Tuesday 24 February 2009

Pequeno trecho

- Sinto uma grande simpatia por ti.
- Mas que culpa eu tenho? - ela replicou.
- Nenhuma. - respondi com resignação e continuei,
- Mas o que me dói é que não consigo apagar este sentimento e, por isso, sinto-me inconformado, revoltado e triste.
- Tenho pena que te sintas assim. Pode ser que melhores com o tempo.
Não sei se ela está a tentar confortar-me ou a querer diminuir o assunto. Eu sei que ela não tem culpa do quanto gosto dela, e eu sinto que a única solução, é tê-la como companhia diária. Mas isso é impossível.

Fiquei furioso com Deus, por estar a dificultar-me a vida. Eu só queria partilhar as minhas palavras, os meus livros favoritos, as minhas músicas favoritas, toda a minha vida. Este sentimento de atração está a tornar-se numa pedra enorme que me dificulta cada vez mais a andar, e o pior, é que não passa. Não compreendo porque Ele me faz isso. Simplesmente, não compreendo.

Neste momento senti o que as pessoas que têm doenças terminais sentem. É estranho que a medicina não saiba curar estas doenças, mas os médicos sabem prever o tempo que falta para morrer. No meu caso, nem a medicina sabe como curar a minha tristeza, nem sabe o quanto tempo mais vou ficar morto.

Começo a andar sem destino com o objectivo de descarregar o sentimento de impotência e solidão que me assola. Ando quilómetros, piso milhares de pedras, não me perguntem por que ruas passei, porque já me desliguei do mundo exterior.

Cansado, sento-me debaixo de uma árvore que se encontra perdida num jardim qualquer. A árvore não tem nome, eu não tenho nome, tornamo-nos em companheiros ideais para este momento. Somos duas almas gémeas.

Num sentimento saudosista recordo a conversa que tive. Penso na côr da pele dela, na textura que tanto me apraz. Como ela brilhava no tom correcto enquanto falávamos. Como o cabelo ondeava em pequenos riachos, caindo pelos ombros. Como ela se mexia divinalmente. Como as mãos dela eram tão bonitas. Como eu tinha vontade de agarrar-lhe as mãos, apertá-las e senti-las com o meu coração. Mas eu não podia, porque ela não queria.

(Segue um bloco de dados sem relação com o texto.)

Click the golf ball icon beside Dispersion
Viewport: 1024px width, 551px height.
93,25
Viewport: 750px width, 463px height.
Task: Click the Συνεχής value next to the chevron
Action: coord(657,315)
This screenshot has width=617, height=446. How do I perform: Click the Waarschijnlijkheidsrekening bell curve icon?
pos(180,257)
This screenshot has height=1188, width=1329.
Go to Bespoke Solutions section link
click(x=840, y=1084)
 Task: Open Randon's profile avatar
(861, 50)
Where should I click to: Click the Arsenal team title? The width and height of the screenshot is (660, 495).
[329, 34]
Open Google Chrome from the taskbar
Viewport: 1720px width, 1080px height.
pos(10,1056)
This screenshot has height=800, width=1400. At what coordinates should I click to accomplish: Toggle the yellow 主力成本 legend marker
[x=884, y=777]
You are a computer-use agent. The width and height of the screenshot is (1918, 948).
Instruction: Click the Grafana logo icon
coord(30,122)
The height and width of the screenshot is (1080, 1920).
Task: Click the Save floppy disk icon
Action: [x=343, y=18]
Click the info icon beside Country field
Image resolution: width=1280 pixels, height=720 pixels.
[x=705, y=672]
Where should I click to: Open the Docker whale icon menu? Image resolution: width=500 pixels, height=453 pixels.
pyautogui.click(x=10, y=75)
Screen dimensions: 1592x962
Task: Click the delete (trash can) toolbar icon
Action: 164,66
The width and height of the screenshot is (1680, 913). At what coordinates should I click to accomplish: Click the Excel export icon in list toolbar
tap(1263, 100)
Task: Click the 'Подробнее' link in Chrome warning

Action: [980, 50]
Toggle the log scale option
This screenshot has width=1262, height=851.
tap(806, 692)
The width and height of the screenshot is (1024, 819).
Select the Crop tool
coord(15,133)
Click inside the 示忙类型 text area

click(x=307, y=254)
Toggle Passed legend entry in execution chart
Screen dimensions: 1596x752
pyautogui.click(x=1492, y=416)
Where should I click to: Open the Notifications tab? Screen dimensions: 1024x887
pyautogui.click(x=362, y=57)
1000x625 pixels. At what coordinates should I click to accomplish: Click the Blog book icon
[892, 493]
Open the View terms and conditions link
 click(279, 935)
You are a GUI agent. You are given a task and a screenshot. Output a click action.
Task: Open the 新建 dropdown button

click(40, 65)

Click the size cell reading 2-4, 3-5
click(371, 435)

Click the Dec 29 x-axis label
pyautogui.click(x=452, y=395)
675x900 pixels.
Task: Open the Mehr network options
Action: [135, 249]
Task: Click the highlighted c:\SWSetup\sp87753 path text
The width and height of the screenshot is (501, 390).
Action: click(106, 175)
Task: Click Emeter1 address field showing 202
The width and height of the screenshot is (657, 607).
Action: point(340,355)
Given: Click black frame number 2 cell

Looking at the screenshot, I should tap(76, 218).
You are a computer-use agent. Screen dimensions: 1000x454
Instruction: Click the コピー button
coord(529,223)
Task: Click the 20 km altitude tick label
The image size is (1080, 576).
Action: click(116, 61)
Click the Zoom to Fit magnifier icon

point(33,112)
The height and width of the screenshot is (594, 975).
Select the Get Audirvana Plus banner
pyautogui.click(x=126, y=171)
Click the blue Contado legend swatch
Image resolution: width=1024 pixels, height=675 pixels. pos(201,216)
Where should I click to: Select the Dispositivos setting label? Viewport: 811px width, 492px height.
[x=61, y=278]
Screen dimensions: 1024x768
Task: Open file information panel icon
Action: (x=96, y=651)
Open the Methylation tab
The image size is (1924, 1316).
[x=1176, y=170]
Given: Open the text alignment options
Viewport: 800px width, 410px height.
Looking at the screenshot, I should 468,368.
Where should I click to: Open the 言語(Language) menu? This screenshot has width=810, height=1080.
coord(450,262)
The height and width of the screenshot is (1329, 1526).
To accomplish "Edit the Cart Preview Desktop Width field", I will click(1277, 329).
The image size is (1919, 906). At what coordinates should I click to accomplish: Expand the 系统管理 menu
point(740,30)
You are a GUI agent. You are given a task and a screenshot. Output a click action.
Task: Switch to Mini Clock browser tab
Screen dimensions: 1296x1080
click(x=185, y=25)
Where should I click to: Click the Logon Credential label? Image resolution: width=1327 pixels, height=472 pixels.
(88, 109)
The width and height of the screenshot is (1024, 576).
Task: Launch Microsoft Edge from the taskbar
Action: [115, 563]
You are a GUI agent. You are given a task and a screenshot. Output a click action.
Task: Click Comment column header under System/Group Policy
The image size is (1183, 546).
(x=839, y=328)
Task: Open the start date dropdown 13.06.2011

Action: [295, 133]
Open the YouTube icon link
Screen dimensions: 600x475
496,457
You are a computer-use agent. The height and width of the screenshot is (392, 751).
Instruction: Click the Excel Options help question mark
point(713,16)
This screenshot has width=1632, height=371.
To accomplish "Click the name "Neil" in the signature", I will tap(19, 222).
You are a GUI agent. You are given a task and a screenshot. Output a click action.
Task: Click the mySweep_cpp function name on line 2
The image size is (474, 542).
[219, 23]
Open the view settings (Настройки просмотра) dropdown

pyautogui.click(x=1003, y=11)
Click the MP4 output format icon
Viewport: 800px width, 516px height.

Sinto-me desamparado como uma pedra que se encontra deitada num lamaçal a ver o mar a passar, e que jamais poderá sentir a água salgada, porque a corrente não passa por aqui.

Não podia durante a conversa de discordar com o que ela disse. Respeitosamente, calei-me e deixei que o engano me conquistasse. O sentimento que tenho por ela jamais desaparecerá, porque para mim, ela é diferente de uma pessoa comum.

Posso compará-la com a montanha mais alta, intransponível e verdejante que existe neste mundo. Nem os montanhistas mais corajosos conseguirão transpô-la. Não vejo como o tempo, ou o vento poderão levar-me a tristeza. Por isso, não conheço algum elemento natural que me faz esquecê-la. Posso continuar com a minha vida, posso vir a conhecer outra pessoa, mas jamais poderei esquecê-la. E por cada vez que a vejo, ou que a venha a encontrar no futuro, por cada vez, irei-me sentir triste porque jamais consegui completar-me.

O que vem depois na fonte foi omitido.